Your instructions
Find the string "blue" in the entries and copy each line that has it.
- - - - - - -
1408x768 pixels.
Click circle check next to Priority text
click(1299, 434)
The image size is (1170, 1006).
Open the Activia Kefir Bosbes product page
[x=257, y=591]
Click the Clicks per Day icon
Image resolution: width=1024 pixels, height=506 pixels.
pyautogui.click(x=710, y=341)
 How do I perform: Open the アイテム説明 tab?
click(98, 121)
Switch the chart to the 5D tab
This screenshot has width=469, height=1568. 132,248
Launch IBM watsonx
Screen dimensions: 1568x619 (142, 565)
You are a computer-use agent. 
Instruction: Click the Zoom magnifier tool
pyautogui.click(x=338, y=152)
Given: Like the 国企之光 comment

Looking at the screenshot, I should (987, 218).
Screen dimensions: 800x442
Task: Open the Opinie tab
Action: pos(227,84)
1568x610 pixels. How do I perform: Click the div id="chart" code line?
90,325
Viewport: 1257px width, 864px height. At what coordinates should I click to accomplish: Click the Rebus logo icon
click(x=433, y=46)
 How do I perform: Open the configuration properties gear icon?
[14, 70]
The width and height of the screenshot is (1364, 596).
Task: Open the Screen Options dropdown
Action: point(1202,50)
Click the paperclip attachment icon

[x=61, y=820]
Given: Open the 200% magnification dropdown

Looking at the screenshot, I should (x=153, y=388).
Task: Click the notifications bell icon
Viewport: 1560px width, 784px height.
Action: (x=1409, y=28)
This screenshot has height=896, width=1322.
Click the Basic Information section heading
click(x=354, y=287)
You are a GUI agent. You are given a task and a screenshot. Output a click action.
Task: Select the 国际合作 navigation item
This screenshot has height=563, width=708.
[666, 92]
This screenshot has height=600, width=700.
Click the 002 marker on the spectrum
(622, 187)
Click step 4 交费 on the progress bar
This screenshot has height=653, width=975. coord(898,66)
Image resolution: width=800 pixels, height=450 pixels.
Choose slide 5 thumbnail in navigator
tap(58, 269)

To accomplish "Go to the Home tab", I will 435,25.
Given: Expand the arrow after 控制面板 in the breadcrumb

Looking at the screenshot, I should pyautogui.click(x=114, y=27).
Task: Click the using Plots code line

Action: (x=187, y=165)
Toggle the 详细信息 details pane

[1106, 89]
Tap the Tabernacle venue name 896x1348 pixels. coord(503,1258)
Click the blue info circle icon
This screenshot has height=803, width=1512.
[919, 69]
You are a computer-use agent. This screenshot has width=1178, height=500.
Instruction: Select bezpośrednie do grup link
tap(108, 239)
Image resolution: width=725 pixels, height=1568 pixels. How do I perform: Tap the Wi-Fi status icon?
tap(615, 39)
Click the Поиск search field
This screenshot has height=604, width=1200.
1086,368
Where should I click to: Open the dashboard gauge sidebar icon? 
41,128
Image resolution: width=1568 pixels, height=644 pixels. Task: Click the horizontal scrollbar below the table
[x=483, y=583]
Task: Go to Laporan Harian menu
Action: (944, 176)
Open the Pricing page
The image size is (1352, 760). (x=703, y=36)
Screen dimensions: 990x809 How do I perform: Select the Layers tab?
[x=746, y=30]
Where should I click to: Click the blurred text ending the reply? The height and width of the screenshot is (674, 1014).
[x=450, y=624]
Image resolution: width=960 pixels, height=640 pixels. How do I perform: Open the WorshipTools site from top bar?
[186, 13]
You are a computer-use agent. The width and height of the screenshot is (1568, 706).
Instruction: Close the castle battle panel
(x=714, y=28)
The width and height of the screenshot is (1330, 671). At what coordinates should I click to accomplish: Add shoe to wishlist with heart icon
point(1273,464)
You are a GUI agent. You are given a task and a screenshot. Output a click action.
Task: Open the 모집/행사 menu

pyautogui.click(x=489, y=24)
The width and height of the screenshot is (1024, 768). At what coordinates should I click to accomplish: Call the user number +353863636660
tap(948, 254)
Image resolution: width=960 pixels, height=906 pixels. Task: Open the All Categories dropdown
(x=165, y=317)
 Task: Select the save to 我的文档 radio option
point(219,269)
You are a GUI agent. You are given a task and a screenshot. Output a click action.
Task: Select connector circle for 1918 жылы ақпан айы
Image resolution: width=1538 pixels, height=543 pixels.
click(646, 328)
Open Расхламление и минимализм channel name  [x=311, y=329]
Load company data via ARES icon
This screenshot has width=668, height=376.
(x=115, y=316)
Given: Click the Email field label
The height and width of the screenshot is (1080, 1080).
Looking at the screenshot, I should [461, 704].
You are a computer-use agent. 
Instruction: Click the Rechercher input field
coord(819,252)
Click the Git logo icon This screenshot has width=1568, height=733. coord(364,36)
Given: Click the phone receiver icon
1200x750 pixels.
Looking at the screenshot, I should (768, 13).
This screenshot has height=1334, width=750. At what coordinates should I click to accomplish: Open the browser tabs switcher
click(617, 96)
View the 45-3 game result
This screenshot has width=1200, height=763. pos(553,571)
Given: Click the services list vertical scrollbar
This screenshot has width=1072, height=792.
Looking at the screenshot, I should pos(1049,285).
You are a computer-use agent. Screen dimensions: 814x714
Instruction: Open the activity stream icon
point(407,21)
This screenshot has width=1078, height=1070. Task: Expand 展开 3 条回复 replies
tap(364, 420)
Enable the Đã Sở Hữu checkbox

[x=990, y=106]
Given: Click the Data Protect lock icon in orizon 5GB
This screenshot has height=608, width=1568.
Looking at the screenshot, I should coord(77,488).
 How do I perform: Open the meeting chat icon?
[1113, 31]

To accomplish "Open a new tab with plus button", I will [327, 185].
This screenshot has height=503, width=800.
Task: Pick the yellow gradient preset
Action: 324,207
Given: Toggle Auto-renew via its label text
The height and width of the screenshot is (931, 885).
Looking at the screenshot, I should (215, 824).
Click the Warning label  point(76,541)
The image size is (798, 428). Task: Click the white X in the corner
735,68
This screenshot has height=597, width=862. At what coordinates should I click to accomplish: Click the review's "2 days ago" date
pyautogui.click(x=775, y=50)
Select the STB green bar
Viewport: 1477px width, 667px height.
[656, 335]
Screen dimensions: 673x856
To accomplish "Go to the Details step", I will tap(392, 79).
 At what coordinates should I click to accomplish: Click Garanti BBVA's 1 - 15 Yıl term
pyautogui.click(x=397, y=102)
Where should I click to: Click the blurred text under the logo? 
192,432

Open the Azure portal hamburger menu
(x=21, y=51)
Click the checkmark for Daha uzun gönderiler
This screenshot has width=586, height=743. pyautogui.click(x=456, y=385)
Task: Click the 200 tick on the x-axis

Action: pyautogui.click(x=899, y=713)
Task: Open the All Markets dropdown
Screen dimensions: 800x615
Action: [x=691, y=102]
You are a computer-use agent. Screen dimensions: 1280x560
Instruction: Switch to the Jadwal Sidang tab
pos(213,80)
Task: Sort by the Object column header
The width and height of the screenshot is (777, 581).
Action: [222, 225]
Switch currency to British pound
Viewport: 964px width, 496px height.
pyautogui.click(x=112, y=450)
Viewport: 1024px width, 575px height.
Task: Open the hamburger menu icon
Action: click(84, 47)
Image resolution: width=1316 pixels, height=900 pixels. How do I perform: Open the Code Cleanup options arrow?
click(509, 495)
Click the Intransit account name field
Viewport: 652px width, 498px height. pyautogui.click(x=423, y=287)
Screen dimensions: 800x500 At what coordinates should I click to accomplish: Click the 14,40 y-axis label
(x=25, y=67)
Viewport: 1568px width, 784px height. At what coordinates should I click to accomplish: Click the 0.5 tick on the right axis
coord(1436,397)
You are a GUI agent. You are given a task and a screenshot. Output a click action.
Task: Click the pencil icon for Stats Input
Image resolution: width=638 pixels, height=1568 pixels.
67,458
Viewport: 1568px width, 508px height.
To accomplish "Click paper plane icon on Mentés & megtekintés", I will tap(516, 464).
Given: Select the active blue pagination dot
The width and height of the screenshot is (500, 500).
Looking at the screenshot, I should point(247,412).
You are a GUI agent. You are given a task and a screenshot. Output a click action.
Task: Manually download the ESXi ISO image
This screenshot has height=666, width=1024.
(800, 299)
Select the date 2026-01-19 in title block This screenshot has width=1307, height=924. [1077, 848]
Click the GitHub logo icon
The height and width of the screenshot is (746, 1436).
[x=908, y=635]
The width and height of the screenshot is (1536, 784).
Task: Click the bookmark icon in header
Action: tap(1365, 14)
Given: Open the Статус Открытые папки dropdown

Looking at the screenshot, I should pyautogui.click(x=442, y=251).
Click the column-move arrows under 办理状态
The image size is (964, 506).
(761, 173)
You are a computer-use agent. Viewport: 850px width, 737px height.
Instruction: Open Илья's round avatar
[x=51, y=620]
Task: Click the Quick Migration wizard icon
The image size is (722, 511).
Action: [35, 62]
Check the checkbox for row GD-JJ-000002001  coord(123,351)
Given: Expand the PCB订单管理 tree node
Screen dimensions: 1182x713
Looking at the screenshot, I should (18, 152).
- - - - - - -
Output
Click the blue info circle icon
Given: Select the active blue pagination dot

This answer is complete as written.